» **Material for this exercise**

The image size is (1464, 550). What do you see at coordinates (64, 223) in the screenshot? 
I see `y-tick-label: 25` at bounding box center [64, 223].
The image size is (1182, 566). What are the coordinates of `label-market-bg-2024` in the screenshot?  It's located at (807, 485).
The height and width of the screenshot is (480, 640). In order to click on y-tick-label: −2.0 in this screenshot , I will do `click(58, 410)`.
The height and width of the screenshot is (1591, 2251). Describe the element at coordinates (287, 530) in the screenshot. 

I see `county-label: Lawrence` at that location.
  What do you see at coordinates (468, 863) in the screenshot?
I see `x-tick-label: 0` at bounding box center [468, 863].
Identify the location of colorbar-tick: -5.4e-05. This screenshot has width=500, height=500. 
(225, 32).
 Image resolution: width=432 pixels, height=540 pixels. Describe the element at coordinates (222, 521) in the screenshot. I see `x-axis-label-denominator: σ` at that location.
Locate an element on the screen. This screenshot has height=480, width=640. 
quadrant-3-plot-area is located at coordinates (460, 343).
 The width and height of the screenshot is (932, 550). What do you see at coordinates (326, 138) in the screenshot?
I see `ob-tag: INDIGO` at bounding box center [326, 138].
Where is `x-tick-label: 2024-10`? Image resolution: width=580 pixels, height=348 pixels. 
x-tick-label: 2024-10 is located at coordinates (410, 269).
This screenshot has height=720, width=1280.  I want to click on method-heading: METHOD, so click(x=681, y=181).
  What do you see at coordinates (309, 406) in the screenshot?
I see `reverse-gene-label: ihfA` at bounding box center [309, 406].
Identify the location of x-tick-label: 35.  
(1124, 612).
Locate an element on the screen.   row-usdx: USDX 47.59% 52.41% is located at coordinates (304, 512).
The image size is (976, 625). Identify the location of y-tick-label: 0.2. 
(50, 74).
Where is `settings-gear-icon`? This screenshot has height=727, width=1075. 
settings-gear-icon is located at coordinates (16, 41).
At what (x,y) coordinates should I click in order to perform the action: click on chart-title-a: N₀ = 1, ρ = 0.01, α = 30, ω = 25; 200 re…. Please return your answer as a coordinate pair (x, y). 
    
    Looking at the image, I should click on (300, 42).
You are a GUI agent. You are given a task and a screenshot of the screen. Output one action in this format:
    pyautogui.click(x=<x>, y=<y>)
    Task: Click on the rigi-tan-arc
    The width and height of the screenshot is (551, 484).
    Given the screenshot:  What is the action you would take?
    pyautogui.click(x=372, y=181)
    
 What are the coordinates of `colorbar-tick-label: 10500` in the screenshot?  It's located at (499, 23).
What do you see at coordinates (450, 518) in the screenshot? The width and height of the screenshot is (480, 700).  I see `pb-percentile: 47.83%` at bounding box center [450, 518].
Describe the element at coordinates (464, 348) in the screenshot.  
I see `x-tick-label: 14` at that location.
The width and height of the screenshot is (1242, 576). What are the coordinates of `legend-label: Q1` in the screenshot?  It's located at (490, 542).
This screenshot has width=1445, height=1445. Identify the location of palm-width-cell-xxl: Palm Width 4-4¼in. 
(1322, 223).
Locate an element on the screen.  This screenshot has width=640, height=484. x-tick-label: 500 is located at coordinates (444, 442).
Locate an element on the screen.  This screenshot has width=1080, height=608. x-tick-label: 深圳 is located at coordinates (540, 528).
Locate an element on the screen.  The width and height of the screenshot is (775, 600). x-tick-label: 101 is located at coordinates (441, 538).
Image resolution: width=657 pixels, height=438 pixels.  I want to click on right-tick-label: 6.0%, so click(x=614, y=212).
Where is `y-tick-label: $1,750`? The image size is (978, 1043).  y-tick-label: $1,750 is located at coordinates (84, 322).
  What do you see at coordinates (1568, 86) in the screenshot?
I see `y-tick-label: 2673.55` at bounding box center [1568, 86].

» **Activity**
Convert the lines above into a JSON array of strings, with one string per line and blank lines omitted.

» **Written solution**
[
  "The image size is (1464, 550). What do you see at coordinates (64, 223) in the screenshot? ",
  "I see `y-tick-label: 25` at bounding box center [64, 223].",
  "The image size is (1182, 566). What are the coordinates of `label-market-bg-2024` in the screenshot?  It's located at (807, 485).",
  "The height and width of the screenshot is (480, 640). In order to click on y-tick-label: −2.0 in this screenshot , I will do `click(58, 410)`.",
  "The height and width of the screenshot is (1591, 2251). Describe the element at coordinates (287, 530) in the screenshot. ",
  "I see `county-label: Lawrence` at that location.",
  "  What do you see at coordinates (468, 863) in the screenshot?",
  "I see `x-tick-label: 0` at bounding box center [468, 863].",
  "Identify the location of colorbar-tick: -5.4e-05. This screenshot has width=500, height=500. ",
  "(225, 32).",
  " Image resolution: width=432 pixels, height=540 pixels. Describe the element at coordinates (222, 521) in the screenshot. I see `x-axis-label-denominator: σ` at that location.",
  "Locate an element on the screen. This screenshot has height=480, width=640. ",
  "quadrant-3-plot-area is located at coordinates (460, 343).",
  " The width and height of the screenshot is (932, 550). What do you see at coordinates (326, 138) in the screenshot?",
  "I see `ob-tag: INDIGO` at bounding box center [326, 138].",
  "Where is `x-tick-label: 2024-10`? Image resolution: width=580 pixels, height=348 pixels. ",
  "x-tick-label: 2024-10 is located at coordinates (410, 269).",
  "This screenshot has height=720, width=1280.  I want to click on method-heading: METHOD, so click(x=681, y=181).",
  "  What do you see at coordinates (309, 406) in the screenshot?",
  "I see `reverse-gene-label: ihfA` at bounding box center [309, 406].",
  "Identify the location of x-tick-label: 35.  ",
  "(1124, 612).",
  "Locate an element on the screen.   row-usdx: USDX 47.59% 52.41% is located at coordinates (304, 512).",
  "The image size is (976, 625). Identify the location of y-tick-label: 0.2. ",
  "(50, 74).",
  "Where is `settings-gear-icon`? This screenshot has height=727, width=1075. ",
  "settings-gear-icon is located at coordinates (16, 41).",
  "At what (x,y) coordinates should I click in order to perform the action: click on chart-title-a: N₀ = 1, ρ = 0.01, α = 30, ω = 25; 200 re…. Please return your answer as a coordinate pair (x, y). ",
  "    Looking at the image, I should click on (300, 42).",
  "You are a GUI agent. You are given a task and a screenshot of the screen. Output one action in this format:",
  "    pyautogui.click(x=<x>, y=<y>)",
  "    Task: Click on the rigi-tan-arc",
  "    The width and height of the screenshot is (551, 484).",
  "    Given the screenshot:  What is the action you would take?",
  "    pyautogui.click(x=372, y=181)",
  " What are the coordinates of `colorbar-tick-label: 10500` in the screenshot?  It's located at (499, 23).",
  "What do you see at coordinates (450, 518) in the screenshot? The width and height of the screenshot is (480, 700).  I see `pb-percentile: 47.83%` at bounding box center [450, 518].",
  "Describe the element at coordinates (464, 348) in the screenshot.  ",
  "I see `x-tick-label: 14` at that location.",
  "The width and height of the screenshot is (1242, 576). What are the coordinates of `legend-label: Q1` in the screenshot?  It's located at (490, 542).",
  "This screenshot has width=1445, height=1445. Identify the location of palm-width-cell-xxl: Palm Width 4-4¼in. ",
  "(1322, 223).",
  "Locate an element on the screen.  This screenshot has width=640, height=484. x-tick-label: 500 is located at coordinates (444, 442).",
  "Locate an element on the screen.  This screenshot has width=1080, height=608. x-tick-label: 深圳 is located at coordinates (540, 528).",
  "Locate an element on the screen.  The width and height of the screenshot is (775, 600). x-tick-label: 101 is located at coordinates (441, 538).",
  "Image resolution: width=657 pixels, height=438 pixels.  I want to click on right-tick-label: 6.0%, so click(x=614, y=212).",
  "Where is `y-tick-label: $1,750`? The image size is (978, 1043).  y-tick-label: $1,750 is located at coordinates (84, 322).",
  "  What do you see at coordinates (1568, 86) in the screenshot?",
  "I see `y-tick-label: 2673.55` at bounding box center [1568, 86]."
]